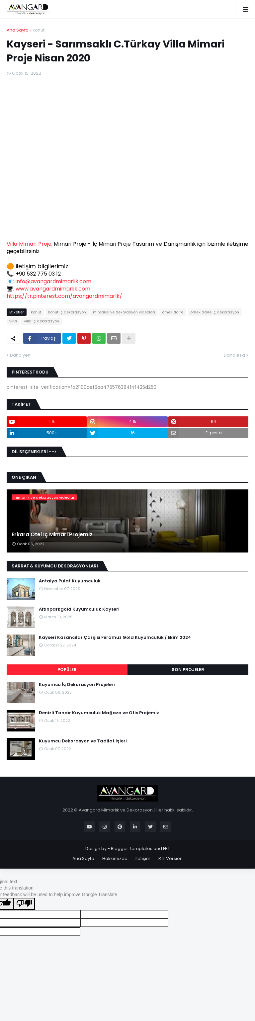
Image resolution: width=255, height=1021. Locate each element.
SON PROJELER (188, 669)
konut (38, 30)
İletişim (142, 858)
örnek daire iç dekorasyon (214, 312)
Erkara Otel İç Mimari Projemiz (52, 534)
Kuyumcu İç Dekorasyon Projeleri (77, 685)
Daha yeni (21, 355)
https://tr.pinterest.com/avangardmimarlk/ (64, 296)
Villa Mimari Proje (29, 244)
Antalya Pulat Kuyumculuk (70, 581)
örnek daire (172, 312)
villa (13, 321)
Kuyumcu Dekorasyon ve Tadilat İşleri (83, 741)
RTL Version (170, 858)
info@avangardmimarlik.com (53, 281)
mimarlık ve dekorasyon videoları (124, 312)
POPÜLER (67, 669)
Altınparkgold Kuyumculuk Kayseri (79, 609)
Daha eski (234, 355)
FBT (166, 848)
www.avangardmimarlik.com (53, 289)
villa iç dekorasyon (41, 321)
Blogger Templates (131, 848)
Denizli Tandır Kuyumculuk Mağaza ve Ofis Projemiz (99, 713)
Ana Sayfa (18, 30)
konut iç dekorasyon (67, 312)
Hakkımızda (115, 858)
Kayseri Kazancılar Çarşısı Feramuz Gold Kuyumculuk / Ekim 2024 (115, 637)
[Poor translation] (24, 904)
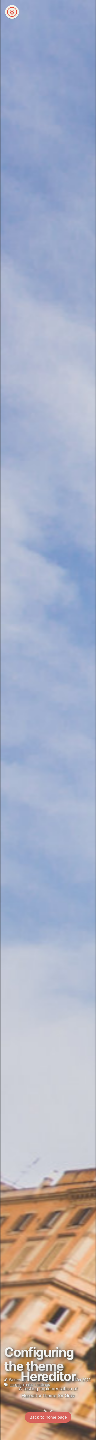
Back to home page (48, 1411)
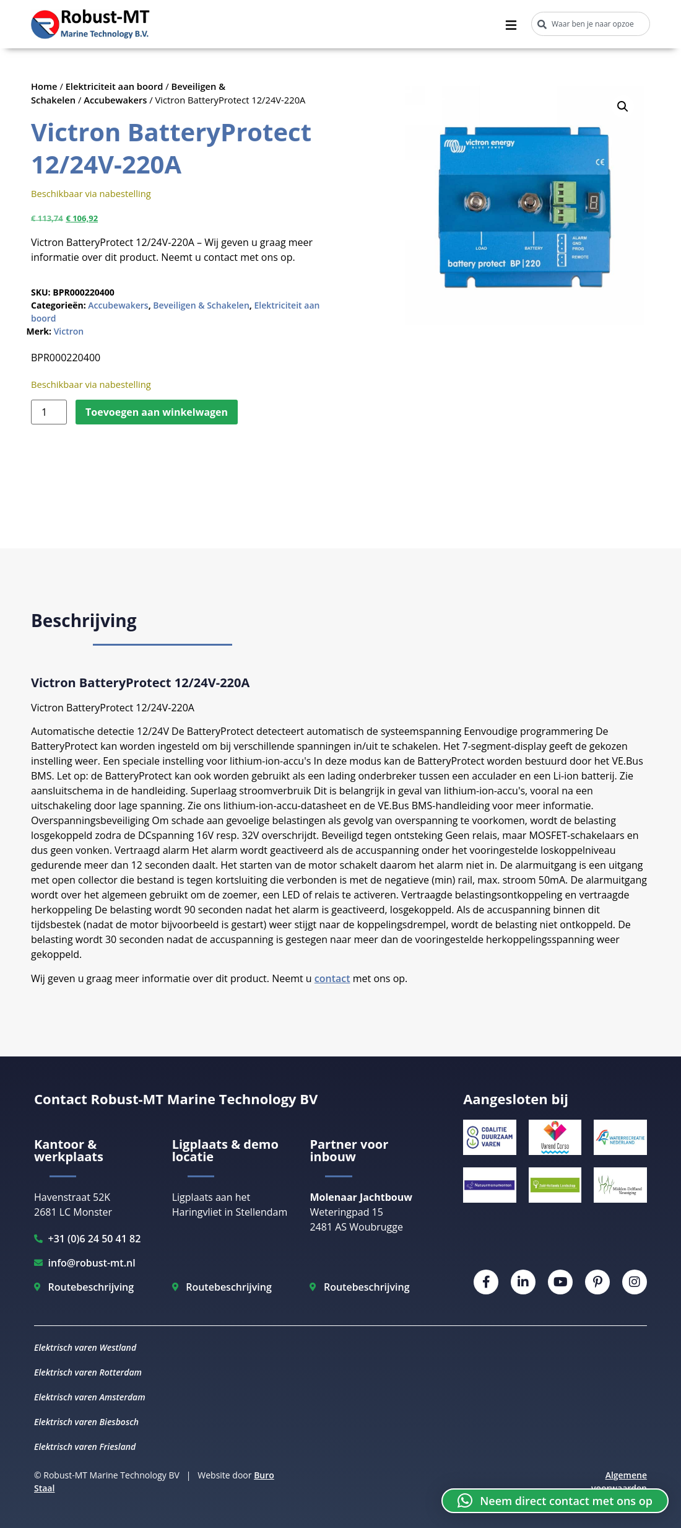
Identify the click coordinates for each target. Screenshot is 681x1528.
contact (332, 978)
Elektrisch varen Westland (85, 1347)
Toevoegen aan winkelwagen (156, 412)
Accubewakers (115, 100)
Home (44, 86)
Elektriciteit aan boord (114, 86)
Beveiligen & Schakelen (201, 305)
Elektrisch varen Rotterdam (88, 1372)
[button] (623, 106)
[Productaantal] (49, 412)
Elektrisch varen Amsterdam (89, 1397)
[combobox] (590, 24)
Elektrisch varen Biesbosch (86, 1422)
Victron (69, 331)
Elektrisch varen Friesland (85, 1446)
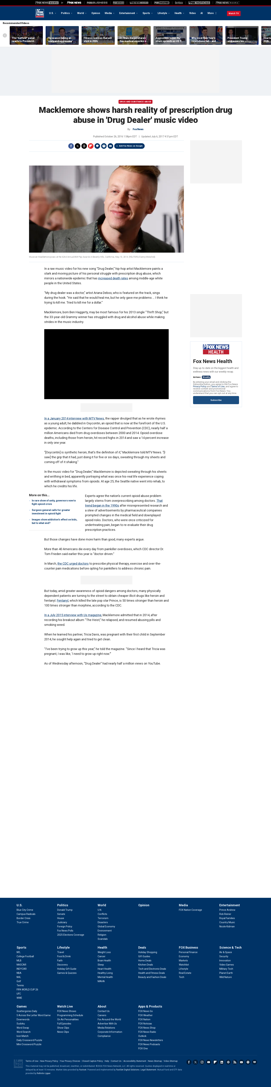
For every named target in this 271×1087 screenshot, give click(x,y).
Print (104, 146)
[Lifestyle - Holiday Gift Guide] (66, 968)
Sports (147, 13)
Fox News (40, 13)
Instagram (202, 1062)
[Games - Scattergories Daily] (27, 1011)
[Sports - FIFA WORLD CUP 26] (27, 989)
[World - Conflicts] (102, 914)
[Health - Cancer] (101, 956)
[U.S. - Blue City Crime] (25, 910)
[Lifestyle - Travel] (60, 952)
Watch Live (65, 1006)
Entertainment (127, 13)
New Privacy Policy (49, 1061)
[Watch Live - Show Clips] (63, 1027)
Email (110, 146)
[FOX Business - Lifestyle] (183, 968)
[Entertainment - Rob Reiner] (225, 914)
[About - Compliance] (104, 1036)
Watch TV (234, 13)
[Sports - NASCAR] (21, 964)
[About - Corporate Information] (110, 1031)
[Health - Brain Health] (104, 960)
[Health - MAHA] (101, 981)
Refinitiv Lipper (43, 1073)
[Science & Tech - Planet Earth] (226, 973)
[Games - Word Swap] (23, 1027)
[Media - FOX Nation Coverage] (190, 910)
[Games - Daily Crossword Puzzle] (29, 1040)
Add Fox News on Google (131, 146)
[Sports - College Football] (25, 956)
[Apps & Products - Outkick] (142, 1036)
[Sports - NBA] (19, 973)
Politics (65, 13)
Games (22, 1006)
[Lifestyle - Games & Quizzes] (67, 973)
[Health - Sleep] (101, 964)
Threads (84, 146)
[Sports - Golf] (19, 981)
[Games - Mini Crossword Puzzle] (29, 1044)
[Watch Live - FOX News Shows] (66, 1011)
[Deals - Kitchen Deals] (145, 964)
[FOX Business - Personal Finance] (188, 952)
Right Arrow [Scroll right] (265, 35)
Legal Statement (148, 1070)
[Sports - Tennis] (20, 985)
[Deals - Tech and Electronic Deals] (152, 968)
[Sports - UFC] (19, 993)
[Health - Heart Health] (104, 968)
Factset (82, 1070)
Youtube (208, 1062)
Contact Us (116, 1061)
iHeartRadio (254, 1062)
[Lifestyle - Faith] (60, 960)
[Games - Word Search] (24, 1031)
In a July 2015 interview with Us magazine (72, 615)
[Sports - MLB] (19, 960)
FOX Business (188, 947)
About (102, 1006)
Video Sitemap (170, 1061)
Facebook (71, 146)
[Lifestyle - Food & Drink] (64, 956)
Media (108, 13)
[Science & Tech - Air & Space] (225, 952)
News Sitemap (155, 1061)
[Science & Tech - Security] (223, 956)
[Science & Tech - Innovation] (225, 960)
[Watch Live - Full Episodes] (64, 1023)
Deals (142, 947)
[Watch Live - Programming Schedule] (70, 1015)
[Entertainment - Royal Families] (227, 918)
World (81, 13)
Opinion (95, 13)
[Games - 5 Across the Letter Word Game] (34, 1015)
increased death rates (113, 278)
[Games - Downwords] (23, 1019)
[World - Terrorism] (103, 918)
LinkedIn (221, 1062)
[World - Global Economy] (106, 926)
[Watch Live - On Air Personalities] (68, 1019)
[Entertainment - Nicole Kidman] (227, 926)
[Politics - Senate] (61, 914)
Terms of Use (218, 386)
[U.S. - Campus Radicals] (26, 914)
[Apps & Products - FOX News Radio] (147, 1031)
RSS (234, 1062)
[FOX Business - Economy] (184, 956)
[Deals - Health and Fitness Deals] (151, 973)
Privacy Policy (199, 386)
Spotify (248, 1062)
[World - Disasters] (103, 922)
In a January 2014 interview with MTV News (74, 418)
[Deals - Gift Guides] (144, 956)
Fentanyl (62, 600)
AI (201, 13)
==========
What is needed: Show every line above that contains the string "click". Case counts, so uppercase and lowercase letters do not match each other.

Solution to the problem:
Identify the click coordinates for each target. Screenshot is 681x1528.
For every named target in this 271×1087 screenshot, give click(x,y).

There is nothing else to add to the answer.